Counterintuitively the holes or apertures passing all of the way through the metallic layer enhance the panel even though the through holes weaken the structure, making it less stiff in-plane. Although one might consider more material in the path of the projectile as being beneficial to stopping an incoming projectile, during these highly dynamic events, asymmetric loading of the incoming projectile is the key mechanism needed to effectively disturb the movement of the projectile, especially projectiles with a hard core or tip. Having the maximum delta in terms of mass and inertia (i.e., a hole next to a piece of solid material) going through the strike face layer results in the asymmetric loading and inherent projectile failure/break up behavior.

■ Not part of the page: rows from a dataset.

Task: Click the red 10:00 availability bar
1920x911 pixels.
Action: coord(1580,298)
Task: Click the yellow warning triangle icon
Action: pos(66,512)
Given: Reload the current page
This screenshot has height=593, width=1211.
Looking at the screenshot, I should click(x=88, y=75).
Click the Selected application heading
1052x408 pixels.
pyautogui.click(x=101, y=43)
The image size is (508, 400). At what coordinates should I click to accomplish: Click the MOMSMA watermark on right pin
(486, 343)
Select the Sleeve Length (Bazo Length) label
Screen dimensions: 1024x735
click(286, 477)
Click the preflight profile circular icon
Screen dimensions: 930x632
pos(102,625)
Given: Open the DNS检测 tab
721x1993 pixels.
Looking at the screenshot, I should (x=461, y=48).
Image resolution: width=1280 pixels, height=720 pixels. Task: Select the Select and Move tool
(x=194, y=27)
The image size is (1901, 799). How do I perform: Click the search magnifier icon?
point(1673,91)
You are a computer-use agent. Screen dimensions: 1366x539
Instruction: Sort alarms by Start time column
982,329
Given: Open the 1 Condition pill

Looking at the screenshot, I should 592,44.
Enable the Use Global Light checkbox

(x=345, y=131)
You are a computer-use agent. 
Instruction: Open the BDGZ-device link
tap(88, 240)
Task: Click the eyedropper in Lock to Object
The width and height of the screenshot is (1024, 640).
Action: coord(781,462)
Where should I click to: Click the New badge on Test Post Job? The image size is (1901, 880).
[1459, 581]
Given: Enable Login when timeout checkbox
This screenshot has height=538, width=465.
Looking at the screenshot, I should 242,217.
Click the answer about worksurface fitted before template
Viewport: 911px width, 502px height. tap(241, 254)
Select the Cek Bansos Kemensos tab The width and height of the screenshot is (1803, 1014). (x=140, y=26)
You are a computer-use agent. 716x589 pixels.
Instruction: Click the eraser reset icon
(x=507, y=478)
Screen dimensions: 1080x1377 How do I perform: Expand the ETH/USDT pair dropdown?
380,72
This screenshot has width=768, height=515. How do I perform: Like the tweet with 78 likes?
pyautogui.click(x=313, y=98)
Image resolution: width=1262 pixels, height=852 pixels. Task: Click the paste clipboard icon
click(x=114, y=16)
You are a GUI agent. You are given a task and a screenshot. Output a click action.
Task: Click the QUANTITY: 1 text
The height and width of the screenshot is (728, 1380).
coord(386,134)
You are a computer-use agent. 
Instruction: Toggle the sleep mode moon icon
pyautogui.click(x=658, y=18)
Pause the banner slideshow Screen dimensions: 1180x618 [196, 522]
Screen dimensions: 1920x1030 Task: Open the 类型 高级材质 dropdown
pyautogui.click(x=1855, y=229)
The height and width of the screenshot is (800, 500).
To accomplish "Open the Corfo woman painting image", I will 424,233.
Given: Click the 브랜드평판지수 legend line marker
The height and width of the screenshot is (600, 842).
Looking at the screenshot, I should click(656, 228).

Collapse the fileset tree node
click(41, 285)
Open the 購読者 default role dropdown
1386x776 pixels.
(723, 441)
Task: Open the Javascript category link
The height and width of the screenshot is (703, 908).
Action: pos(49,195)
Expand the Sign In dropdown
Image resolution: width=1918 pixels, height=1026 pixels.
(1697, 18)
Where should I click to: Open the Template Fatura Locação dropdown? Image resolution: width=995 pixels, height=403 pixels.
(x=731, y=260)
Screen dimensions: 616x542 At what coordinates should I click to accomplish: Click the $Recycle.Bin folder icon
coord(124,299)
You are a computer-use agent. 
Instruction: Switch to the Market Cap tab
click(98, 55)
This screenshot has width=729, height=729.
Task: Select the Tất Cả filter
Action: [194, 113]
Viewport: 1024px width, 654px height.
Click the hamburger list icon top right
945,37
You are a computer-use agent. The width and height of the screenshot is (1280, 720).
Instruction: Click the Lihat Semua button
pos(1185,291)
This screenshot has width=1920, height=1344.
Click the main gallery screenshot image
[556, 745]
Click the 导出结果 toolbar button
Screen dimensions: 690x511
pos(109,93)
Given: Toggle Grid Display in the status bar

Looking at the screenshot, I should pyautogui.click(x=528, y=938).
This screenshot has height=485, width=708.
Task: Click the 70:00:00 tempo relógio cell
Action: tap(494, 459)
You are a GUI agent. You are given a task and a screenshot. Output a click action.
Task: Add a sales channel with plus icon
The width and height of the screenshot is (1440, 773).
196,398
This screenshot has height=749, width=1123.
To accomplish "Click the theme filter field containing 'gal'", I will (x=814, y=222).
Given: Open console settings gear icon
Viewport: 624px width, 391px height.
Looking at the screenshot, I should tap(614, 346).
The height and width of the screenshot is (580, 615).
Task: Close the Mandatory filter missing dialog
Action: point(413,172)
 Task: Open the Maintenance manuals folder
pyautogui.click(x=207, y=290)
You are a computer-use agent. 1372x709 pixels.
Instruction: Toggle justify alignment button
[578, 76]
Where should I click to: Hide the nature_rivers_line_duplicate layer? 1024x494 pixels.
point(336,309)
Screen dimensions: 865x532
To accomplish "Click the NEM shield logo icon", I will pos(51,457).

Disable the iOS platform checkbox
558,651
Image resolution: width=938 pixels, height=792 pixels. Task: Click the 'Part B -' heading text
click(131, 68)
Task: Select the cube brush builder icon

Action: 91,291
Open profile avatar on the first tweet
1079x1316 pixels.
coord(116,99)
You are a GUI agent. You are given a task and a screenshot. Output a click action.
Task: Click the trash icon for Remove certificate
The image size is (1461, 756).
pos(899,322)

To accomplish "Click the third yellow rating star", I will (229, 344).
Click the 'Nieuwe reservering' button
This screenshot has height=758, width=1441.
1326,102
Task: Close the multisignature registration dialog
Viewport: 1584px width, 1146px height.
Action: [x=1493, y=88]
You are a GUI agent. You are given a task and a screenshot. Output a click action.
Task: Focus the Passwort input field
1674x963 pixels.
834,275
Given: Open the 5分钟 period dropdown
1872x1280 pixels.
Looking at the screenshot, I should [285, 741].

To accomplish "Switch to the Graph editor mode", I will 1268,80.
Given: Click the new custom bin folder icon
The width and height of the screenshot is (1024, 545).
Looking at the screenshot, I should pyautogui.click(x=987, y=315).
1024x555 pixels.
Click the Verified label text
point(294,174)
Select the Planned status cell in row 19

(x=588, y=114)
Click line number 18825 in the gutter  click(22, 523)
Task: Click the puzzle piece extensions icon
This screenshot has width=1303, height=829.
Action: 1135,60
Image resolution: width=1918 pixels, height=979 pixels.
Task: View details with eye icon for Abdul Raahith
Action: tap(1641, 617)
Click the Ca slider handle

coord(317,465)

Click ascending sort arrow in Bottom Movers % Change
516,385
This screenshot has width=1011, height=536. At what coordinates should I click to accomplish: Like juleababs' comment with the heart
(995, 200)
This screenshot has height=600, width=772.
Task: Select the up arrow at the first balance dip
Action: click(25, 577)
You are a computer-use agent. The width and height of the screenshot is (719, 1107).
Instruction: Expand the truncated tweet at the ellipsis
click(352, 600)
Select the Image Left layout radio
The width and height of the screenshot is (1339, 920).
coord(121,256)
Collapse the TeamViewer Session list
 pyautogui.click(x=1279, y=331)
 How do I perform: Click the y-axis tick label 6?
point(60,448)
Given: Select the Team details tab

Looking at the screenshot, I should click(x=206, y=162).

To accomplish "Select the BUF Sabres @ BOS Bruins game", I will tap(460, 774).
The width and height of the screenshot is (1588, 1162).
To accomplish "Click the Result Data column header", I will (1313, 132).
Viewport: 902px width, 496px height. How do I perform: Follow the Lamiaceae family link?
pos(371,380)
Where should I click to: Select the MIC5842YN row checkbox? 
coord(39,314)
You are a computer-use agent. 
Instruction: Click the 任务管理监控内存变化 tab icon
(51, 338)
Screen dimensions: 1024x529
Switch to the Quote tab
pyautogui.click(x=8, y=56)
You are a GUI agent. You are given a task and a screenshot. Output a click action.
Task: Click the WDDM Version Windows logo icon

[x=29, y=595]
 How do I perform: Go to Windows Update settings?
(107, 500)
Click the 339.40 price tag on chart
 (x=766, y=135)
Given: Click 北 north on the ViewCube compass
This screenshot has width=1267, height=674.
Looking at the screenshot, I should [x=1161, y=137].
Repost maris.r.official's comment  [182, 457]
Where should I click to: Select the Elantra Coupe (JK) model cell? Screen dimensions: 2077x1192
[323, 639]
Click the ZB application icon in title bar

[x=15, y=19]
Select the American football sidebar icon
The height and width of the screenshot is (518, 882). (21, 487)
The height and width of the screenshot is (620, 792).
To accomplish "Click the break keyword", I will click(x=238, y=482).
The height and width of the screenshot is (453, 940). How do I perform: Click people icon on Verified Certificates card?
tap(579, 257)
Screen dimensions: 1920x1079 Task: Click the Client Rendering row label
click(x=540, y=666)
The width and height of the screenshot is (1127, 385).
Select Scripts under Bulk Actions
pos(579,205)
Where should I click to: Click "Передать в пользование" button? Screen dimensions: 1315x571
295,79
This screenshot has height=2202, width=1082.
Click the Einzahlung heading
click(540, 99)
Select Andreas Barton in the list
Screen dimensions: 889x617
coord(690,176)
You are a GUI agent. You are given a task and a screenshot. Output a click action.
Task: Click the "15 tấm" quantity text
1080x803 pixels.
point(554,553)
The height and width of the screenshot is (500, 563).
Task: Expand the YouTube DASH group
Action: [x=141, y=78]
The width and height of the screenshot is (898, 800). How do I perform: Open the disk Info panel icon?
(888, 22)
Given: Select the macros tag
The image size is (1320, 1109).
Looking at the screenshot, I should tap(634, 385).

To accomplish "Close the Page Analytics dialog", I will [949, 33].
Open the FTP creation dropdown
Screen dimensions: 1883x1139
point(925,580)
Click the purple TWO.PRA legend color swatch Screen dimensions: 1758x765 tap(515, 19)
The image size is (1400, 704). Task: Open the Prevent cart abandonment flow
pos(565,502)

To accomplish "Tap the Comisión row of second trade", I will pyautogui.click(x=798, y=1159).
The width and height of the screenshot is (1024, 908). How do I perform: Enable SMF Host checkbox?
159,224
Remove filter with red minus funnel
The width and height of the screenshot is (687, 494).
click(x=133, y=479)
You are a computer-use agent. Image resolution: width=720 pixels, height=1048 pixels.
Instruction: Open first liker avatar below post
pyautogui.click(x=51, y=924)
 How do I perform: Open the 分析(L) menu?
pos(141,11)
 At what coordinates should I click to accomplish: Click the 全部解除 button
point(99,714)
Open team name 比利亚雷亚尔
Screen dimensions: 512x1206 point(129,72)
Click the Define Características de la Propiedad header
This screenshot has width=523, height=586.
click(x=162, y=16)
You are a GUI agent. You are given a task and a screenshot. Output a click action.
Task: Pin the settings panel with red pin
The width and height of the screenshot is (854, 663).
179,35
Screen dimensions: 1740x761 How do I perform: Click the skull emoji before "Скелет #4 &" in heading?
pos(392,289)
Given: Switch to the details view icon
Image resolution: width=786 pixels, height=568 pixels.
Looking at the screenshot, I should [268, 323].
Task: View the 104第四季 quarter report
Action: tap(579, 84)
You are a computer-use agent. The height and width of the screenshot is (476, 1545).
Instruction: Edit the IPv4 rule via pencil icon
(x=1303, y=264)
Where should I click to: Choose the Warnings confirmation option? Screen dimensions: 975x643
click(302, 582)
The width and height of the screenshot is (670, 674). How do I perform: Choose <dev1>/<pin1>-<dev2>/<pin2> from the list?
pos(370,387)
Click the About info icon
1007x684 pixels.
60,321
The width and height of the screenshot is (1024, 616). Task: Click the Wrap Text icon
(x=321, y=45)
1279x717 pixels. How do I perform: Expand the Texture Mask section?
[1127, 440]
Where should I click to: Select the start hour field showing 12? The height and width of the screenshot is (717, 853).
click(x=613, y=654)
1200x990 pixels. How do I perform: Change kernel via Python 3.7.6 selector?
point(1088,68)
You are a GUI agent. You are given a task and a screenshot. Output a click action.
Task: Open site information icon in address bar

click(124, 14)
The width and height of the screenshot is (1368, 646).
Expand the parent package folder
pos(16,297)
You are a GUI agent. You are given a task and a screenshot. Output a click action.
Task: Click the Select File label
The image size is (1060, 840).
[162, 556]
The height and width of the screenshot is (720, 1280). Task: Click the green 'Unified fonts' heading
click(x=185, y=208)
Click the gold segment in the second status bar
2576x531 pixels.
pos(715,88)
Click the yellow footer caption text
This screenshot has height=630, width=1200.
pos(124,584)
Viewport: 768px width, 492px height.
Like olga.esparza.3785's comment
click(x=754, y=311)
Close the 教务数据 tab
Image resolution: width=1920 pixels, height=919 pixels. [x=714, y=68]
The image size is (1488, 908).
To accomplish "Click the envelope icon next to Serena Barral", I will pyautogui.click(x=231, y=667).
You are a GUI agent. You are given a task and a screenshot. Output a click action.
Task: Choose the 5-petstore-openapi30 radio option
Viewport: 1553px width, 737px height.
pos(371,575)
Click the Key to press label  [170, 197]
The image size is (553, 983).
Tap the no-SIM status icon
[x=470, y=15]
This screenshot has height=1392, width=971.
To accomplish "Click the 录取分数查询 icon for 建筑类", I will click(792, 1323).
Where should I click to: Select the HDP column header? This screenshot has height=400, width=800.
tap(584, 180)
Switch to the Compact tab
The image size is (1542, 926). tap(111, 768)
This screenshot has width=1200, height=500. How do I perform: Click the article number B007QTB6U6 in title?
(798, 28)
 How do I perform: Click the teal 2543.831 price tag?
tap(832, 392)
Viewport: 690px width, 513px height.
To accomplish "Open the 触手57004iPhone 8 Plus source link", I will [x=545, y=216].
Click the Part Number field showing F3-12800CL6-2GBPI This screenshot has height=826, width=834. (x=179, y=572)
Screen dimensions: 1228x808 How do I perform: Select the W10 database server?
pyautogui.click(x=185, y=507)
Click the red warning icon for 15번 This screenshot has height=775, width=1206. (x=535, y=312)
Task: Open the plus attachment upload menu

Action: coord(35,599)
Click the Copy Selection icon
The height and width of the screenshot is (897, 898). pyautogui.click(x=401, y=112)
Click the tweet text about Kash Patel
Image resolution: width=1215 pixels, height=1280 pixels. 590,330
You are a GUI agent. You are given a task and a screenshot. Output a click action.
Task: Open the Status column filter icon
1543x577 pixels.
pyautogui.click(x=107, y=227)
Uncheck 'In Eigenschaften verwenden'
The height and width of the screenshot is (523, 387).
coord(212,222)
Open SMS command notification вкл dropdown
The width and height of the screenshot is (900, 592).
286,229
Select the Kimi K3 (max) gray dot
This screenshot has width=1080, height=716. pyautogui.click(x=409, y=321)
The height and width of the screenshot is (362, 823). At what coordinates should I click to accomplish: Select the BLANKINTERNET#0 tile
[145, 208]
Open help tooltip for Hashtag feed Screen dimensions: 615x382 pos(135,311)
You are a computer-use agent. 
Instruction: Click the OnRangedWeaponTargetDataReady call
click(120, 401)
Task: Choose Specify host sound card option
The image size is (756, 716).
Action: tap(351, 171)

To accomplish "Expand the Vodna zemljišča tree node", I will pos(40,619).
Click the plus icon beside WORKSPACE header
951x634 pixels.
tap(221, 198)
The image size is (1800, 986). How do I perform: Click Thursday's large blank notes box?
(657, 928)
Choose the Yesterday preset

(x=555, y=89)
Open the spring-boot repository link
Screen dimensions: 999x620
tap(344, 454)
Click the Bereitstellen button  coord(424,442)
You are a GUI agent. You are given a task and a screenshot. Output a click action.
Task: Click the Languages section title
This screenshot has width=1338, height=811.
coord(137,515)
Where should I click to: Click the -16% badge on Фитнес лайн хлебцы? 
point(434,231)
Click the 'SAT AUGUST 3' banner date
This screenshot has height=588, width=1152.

The purpose of the apertures is twofold:
The apertures' size may be selected based on the anticipated size (calibre) of the projectiles which may be directed at the aircraft. For example, the apertures may be circular holes extending through the strike layer having a diameter of ˜0.9 times the diameter of the smallest anticipated projectile calibre.
In effect the plurality of apertures reduces the weight and rigidity of the layer thereby allowing it to be incorporating conveniently into a curable structure such as a fiber reinforced plastic (FRP). Specifically, the metallic layer may be embedded on one or both sides between one or more fiber reinforced plastic layers. For example, a carbon fiber reinforced material may be used in which a plurality of resin impregnated layers may be layered up to incorporate the metallic layer as one of the layers. Specifically, pre-perforated strike faces become useful to be introduced into (less stiff) fiber reinforced plastic laminates because of the reduction in in-plane stiffness due to lack of material (e.g., holes or slits).
The metallic layer may be any suitable material. However, titanium or an alloy thereof provides high strength, toughness and low weight.
As one example, a titanium (Ti-6al-4v) plate with ˜40% material reduced, has approximately the same in-plane stiffness as a quasi-isotropic carbon fiber (e.g., intermediate modulus carbon fiber) laminate (or lamina, depending on lamina composition like 50/50 weave or multi-axial).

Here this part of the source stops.